### ASSIGNMENT
Starting with the line that contains "Task: Click the purple number 5 indicator", repeat exactly every line through the last one in the records below, and leave out the pictures.

Items from a dataset:
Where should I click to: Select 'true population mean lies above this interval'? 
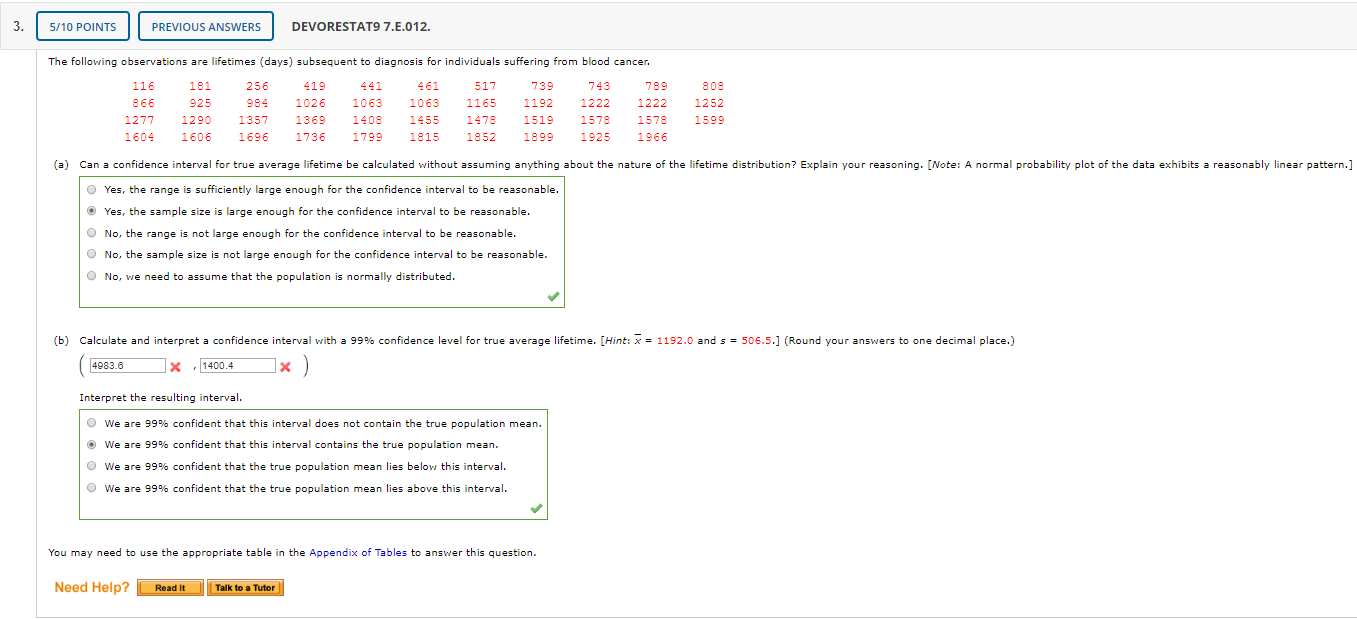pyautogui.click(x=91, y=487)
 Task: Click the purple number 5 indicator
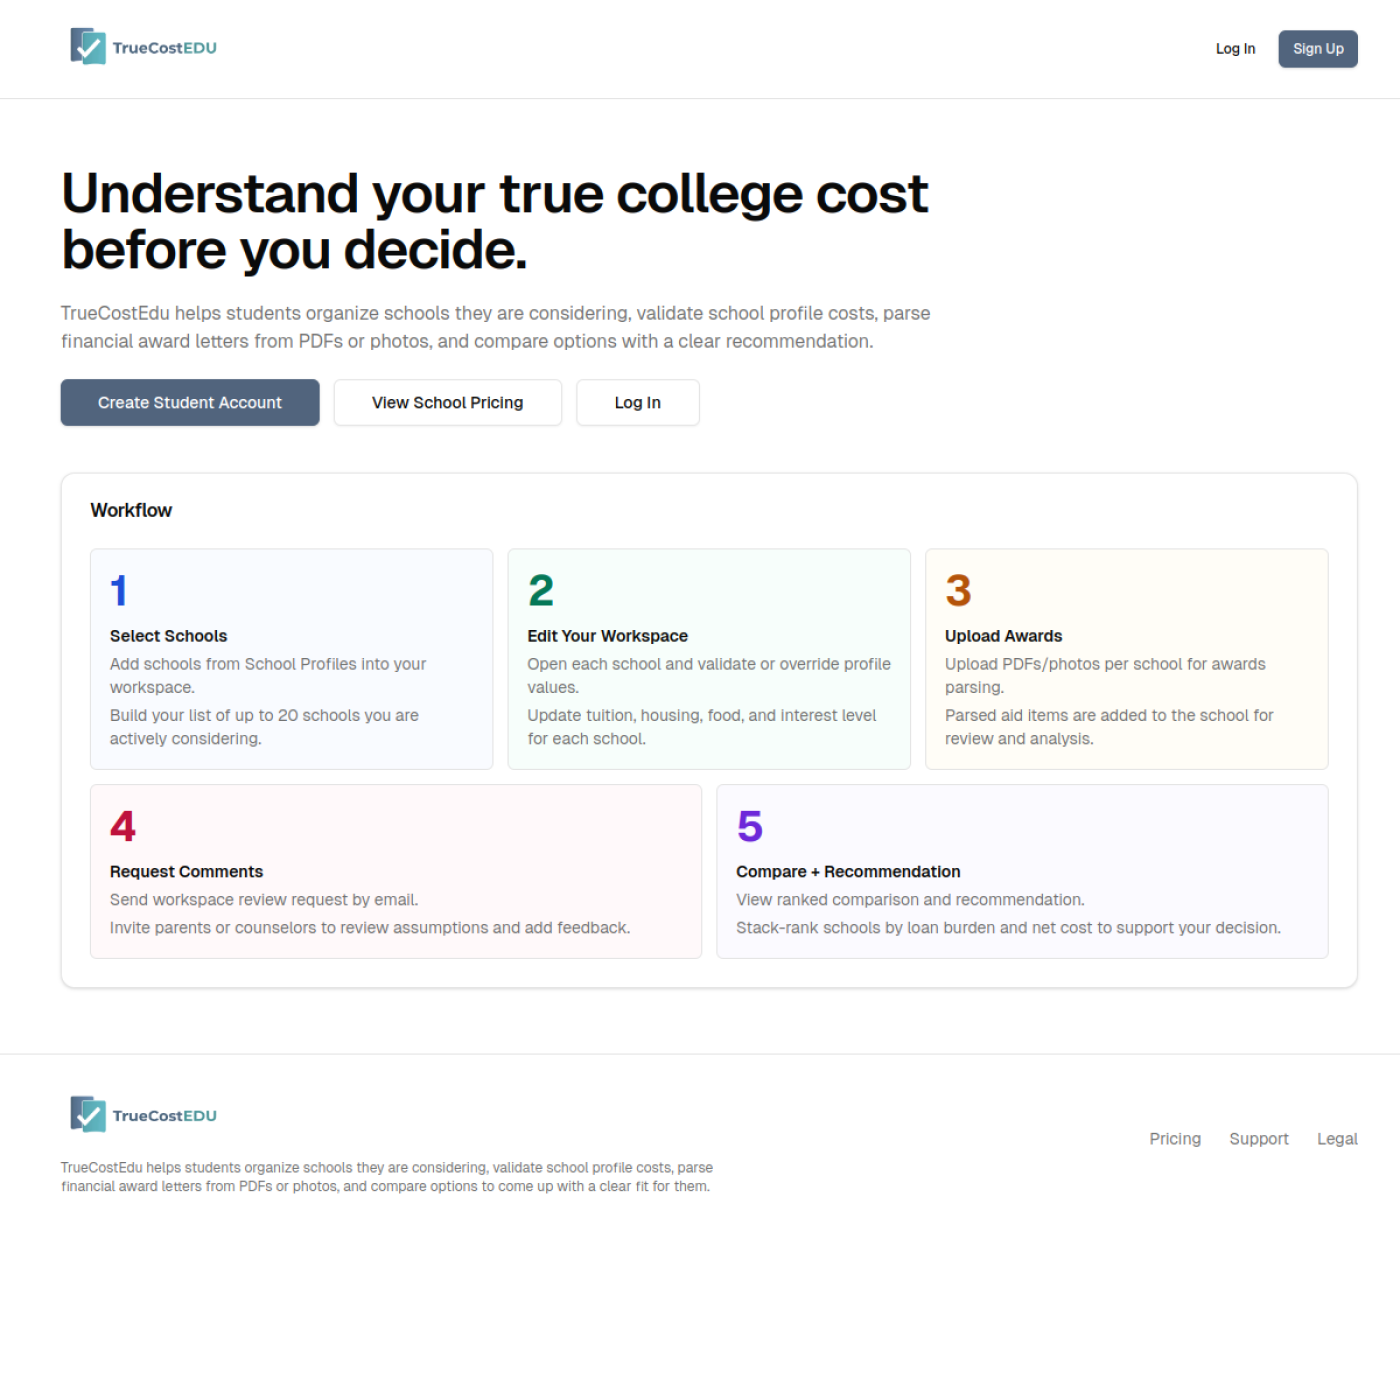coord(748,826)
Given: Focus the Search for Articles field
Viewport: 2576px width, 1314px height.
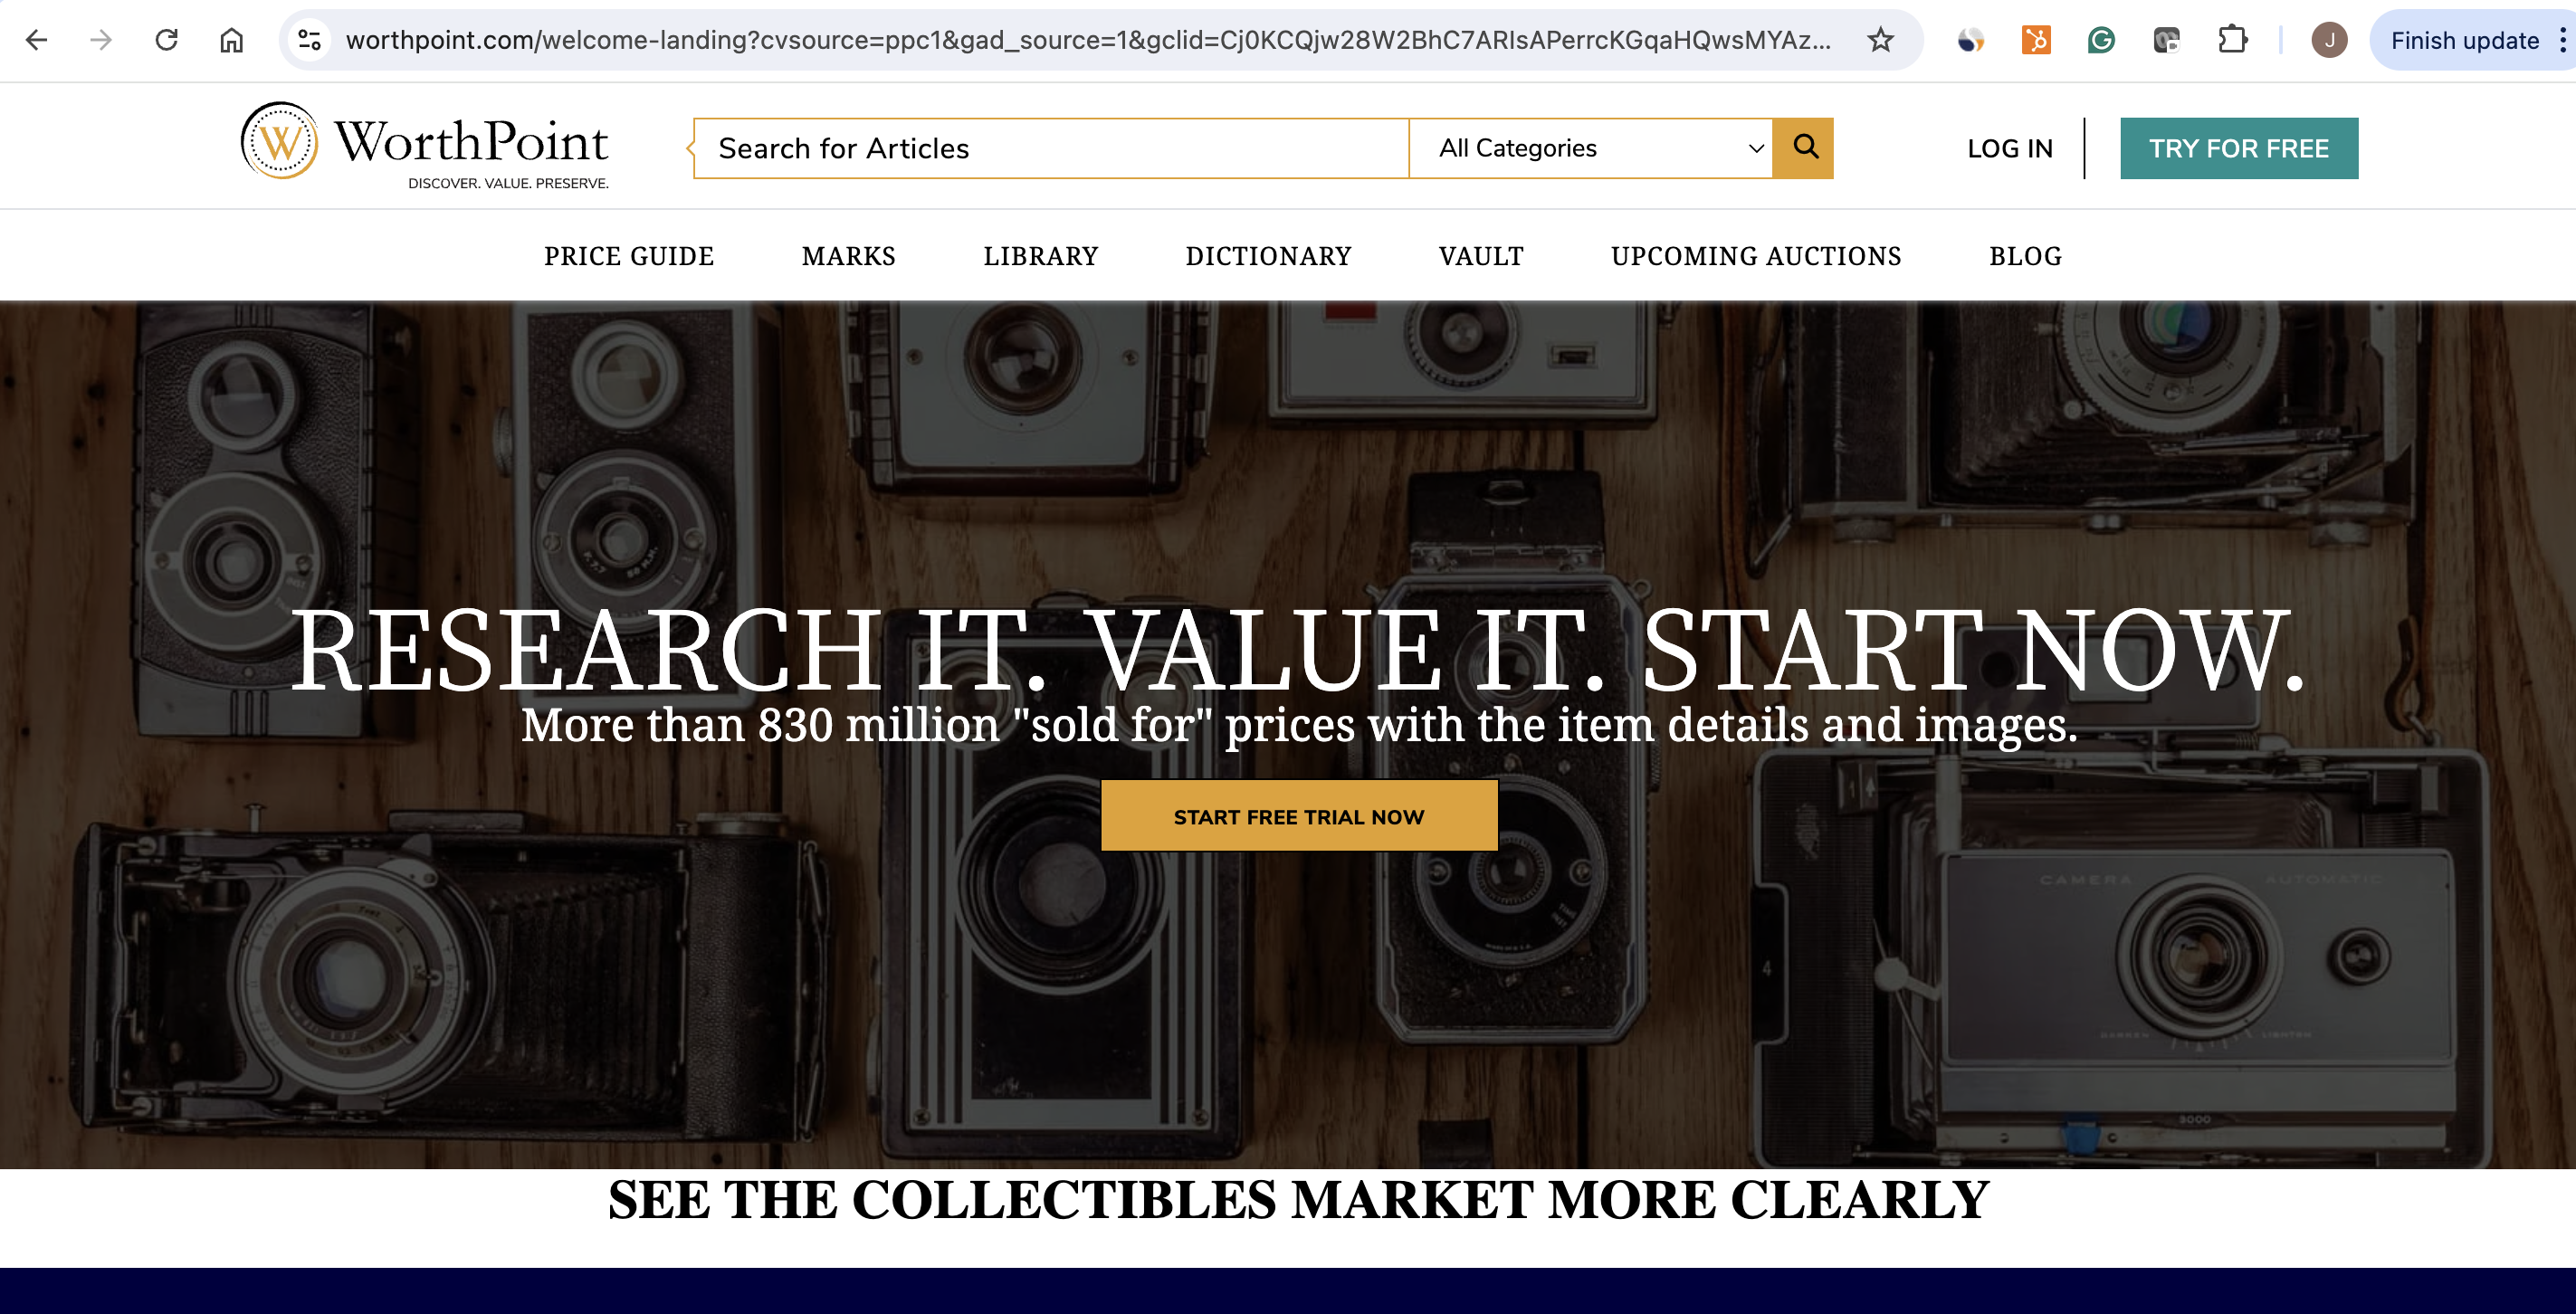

### REPLY TO THE TASK
 Task: Click the purple number 5 indicator
coord(748,826)
Given: Focus the Search for Articles field
Viewport: 2576px width, 1314px height.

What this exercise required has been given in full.